In the back-and-forth struggles over various versions of the white frame, and especially between those versions and the counterframing of black Americans and other Americans of color, we see what we term a central “racial dialectic” in U.S. society. In assessing the dialectical ideas of Karl Marx and Friedrich Engels, many analysts (see, for example, Ollman 1976) have used the term “dialectical materialism” for their views of capitalistic societies. They highlighted the importance of the material reality of contending and changing capitalistic economic conditions, especially of the conflict of economic opposites, such as the classes of capital and labor. We do not wish to get into the many complexities of this dialectical materialism, which stresses economic matters, but only draw on the one important idea here of a historical dialectic involving mutual penetration of polar social opposites, which are played out in social contradictions over the course of historical events (Ollman 1976). In addition to the Western class struggles that dialectical materialism has accented, we suggest here the concept of the “racial dialectic,” which encompasses dialectical struggles between dominant and subordinate racial groups in a highly racialized U.S. society. As with class struggles, racial struggles involve issues of group exploitation, intergroup alienation, and group struggle (for detailed analysis, see Feagin 2006). In North America self-named “whites” created the exploitative material and ideological reality of racial oppression: first in two and a half centuries of black enslavement, then in a century of near-slavery called legal segregation, and now in the large-scale patterns of contemporary racial discrimination. Over four centuries this system of oppression created contending and alienated racial groups, unjustly enriched white Americans on the one hand and unjustly impoverished black Americans and other Americans of color on the other. The struggles of these opposites have grown out of the material reality of oppression, a struggle over resources that has also generated a closely related ideological and framing struggle (for elaboration of the frame and counter-frame struggles, see Feagin 2010a).
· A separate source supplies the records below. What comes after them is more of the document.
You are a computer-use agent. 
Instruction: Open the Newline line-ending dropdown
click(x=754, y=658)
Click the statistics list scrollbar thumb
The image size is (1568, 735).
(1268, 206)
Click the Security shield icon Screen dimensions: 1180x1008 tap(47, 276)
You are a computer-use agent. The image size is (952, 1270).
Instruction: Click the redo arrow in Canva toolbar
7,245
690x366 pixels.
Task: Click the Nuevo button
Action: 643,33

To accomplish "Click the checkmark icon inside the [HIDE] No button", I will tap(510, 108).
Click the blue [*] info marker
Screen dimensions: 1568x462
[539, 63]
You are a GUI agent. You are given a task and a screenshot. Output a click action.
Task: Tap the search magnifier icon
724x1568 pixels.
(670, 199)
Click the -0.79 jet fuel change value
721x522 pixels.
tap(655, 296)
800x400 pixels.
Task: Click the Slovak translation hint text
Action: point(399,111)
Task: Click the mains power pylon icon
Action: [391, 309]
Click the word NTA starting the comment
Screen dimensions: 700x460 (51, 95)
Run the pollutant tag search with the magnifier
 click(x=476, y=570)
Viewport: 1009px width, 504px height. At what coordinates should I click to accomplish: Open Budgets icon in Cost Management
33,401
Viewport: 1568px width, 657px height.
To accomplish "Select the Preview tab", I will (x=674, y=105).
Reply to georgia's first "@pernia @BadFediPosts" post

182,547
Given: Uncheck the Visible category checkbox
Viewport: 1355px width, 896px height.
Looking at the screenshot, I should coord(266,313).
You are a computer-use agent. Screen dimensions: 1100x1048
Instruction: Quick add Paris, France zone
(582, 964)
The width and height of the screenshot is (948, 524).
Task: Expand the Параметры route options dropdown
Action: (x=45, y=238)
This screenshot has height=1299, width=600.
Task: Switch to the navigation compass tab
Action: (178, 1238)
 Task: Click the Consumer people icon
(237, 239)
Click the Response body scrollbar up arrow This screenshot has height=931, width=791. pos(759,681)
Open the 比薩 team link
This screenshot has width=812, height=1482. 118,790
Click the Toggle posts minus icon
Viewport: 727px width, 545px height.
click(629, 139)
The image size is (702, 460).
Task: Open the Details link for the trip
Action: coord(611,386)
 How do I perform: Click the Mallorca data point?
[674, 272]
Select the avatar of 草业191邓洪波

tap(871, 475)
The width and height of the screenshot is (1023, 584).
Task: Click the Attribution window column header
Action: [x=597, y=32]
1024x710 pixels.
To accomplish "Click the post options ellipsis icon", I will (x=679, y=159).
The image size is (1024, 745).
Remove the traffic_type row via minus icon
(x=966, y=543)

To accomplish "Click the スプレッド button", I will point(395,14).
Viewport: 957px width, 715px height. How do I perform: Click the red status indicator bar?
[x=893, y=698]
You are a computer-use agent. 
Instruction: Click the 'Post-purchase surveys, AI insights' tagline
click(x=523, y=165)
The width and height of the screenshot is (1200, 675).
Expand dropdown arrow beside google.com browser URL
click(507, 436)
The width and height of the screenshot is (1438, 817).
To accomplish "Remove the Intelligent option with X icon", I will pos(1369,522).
In this paper, thus, we utilize this theoretical perspective and focus on the ideological and framing struggle that has been demonstrated thus far in the Barack Obama administration. Analyzing key moments that occurred within the first two years of Obama’s presidency as case study data, we examine the ways these racialized events demonstrate the use of both a hard racial framing and a soft racial framing of the prevailing racial reality, as well as the occasional (usually black) counterframing that signals important and dialectical resistance. We argue that since Obama’s election there has been a dramatic increase in public incidents, statements, and commentary that reflect a strong reliance on the old and hard racist framing. At the same time, occasionally Obama, other African Americans, and some whites, have publicly responded to such public racist events using either a soft racial framing or, relatively rarely, a black counterframing. We contend that because the (once again) increasingly visible hard racist framing is not met with an equally strong counterframing by African Americans and antiracist organizations; the resulting impact is often an increase in policies, language, and public discourse that use a soft, thinly veiled colorblind accent which remains a conventional white racial framing seeking to maintain racial privilege and power for whites and thus racial inequality in U.S. society.

Racial Framing in the Age of Obama

Ape Imagery and Calls to Violence

Many of the events immediately following Obama’s 2008 presidential victory are indicative of the ways politicians, media commentators, and everyday Americans often used a hard racist framing to make sense of this historic occurrence. Some clear examples of this can be found in the rise in hate group membership and the stark racist rhetoric they have used in public and on the Internet to describe members of the Obama family. White nationalist websites have described Obama as a “mulatto” who sought to “take over” the nation. They have contended that this sparks the need for a “new civil war” where whites can defend themselves against people of color and the “socialist, Muslim-sympathizing, gun-rights-hating, Mexican illegals embracing, abortion loving charmer POTUSFootnote 4 (Harvey Wingfield and Feagin 2010, 216). Unsurprisingly, these websites have used graphic and blatantly racist language to make the case for Barack Obama’s unfitness for the presidency.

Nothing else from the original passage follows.